| What you have to do |
Look below for the line containing "Open the Explorer view in activity bar"; from there through the line containing "Viewport: 1122px width, 827px height.", both lines included, please set down each line exactly and nothing else.

Saved entries
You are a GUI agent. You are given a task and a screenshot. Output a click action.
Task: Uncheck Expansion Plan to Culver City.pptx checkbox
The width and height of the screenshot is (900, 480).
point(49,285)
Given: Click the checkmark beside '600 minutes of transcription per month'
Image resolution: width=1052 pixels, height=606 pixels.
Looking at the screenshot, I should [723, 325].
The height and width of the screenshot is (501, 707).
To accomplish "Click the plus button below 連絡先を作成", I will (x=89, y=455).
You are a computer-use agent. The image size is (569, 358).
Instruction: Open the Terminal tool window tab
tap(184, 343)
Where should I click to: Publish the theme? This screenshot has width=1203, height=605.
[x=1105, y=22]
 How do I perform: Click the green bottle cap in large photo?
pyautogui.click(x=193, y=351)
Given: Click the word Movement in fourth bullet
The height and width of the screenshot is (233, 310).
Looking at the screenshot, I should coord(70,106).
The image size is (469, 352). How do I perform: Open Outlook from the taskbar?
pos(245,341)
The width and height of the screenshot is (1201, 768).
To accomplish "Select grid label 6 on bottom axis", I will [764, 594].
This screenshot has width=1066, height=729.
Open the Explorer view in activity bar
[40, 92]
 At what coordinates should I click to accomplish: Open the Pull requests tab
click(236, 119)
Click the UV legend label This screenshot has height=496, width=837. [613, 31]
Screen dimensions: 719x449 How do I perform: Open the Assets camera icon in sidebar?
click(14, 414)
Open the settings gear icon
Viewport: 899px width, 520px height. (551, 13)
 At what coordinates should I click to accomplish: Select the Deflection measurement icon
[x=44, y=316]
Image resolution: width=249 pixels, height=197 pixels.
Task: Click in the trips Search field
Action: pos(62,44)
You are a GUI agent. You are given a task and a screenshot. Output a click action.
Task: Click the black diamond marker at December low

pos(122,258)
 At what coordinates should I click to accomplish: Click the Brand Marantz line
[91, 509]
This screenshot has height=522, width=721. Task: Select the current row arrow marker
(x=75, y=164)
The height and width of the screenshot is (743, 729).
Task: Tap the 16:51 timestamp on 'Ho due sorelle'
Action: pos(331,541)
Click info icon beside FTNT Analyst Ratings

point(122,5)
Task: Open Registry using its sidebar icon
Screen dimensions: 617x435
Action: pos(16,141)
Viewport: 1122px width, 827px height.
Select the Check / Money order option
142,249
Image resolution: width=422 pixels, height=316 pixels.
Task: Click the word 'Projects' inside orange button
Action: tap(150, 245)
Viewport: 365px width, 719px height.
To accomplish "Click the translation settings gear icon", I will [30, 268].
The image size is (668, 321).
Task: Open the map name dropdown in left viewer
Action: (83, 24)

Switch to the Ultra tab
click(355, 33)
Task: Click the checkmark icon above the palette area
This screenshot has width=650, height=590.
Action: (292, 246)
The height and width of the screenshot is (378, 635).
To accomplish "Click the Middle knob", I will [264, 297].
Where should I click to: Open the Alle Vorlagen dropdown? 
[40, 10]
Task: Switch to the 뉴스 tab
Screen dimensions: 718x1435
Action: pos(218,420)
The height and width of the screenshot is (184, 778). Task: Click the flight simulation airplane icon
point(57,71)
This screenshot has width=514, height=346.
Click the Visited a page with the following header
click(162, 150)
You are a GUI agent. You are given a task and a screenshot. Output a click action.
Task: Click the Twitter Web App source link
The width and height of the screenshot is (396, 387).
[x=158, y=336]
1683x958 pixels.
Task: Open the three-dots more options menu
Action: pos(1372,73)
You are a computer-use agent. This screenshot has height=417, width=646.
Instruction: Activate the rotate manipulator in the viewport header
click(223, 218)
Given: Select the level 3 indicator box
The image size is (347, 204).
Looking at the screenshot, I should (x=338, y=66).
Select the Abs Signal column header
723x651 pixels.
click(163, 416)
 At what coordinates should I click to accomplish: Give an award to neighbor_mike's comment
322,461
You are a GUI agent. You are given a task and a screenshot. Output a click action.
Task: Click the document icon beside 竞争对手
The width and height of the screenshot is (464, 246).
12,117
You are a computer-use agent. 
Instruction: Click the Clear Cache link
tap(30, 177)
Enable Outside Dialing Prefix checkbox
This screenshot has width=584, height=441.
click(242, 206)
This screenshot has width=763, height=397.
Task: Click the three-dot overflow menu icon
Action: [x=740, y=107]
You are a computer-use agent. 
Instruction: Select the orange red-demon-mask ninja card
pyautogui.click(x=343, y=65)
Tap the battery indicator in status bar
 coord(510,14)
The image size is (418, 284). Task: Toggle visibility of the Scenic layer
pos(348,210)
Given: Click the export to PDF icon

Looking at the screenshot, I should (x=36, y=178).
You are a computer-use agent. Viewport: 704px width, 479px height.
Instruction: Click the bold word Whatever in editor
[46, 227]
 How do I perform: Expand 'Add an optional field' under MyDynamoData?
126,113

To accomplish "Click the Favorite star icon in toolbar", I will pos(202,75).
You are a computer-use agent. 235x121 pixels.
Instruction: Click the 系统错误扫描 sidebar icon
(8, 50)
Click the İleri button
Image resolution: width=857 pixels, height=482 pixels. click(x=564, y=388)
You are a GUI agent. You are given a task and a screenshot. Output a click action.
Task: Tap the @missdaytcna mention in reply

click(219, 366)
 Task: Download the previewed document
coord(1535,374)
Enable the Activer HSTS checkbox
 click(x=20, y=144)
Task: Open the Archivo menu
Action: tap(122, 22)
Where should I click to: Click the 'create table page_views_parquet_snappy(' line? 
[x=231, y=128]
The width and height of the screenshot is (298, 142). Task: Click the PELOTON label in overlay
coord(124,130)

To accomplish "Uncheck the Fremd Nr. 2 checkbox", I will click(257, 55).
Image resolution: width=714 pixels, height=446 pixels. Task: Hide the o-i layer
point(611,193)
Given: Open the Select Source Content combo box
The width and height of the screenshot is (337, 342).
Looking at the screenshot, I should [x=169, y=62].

| Written response |
Open the Explorer view in activity bar
[40, 92]
 At what coordinates should I click to accomplish: Open the Pull requests tab
click(236, 119)
Click the UV legend label This screenshot has height=496, width=837. [613, 31]
Screen dimensions: 719x449 How do I perform: Open the Assets camera icon in sidebar?
click(14, 414)
Open the settings gear icon
Viewport: 899px width, 520px height. (551, 13)
 At what coordinates should I click to accomplish: Select the Deflection measurement icon
[x=44, y=316]
Image resolution: width=249 pixels, height=197 pixels.
Task: Click in the trips Search field
Action: pos(62,44)
You are a GUI agent. You are given a task and a screenshot. Output a click action.
Task: Click the black diamond marker at December low

pos(122,258)
 At what coordinates should I click to accomplish: Click the Brand Marantz line
[91, 509]
This screenshot has height=522, width=721. Task: Select the current row arrow marker
(x=75, y=164)
The height and width of the screenshot is (743, 729).
Task: Tap the 16:51 timestamp on 'Ho due sorelle'
Action: pos(331,541)
Click info icon beside FTNT Analyst Ratings

point(122,5)
Task: Open Registry using its sidebar icon
Screen dimensions: 617x435
Action: pos(16,141)
Viewport: 1122px width, 827px height.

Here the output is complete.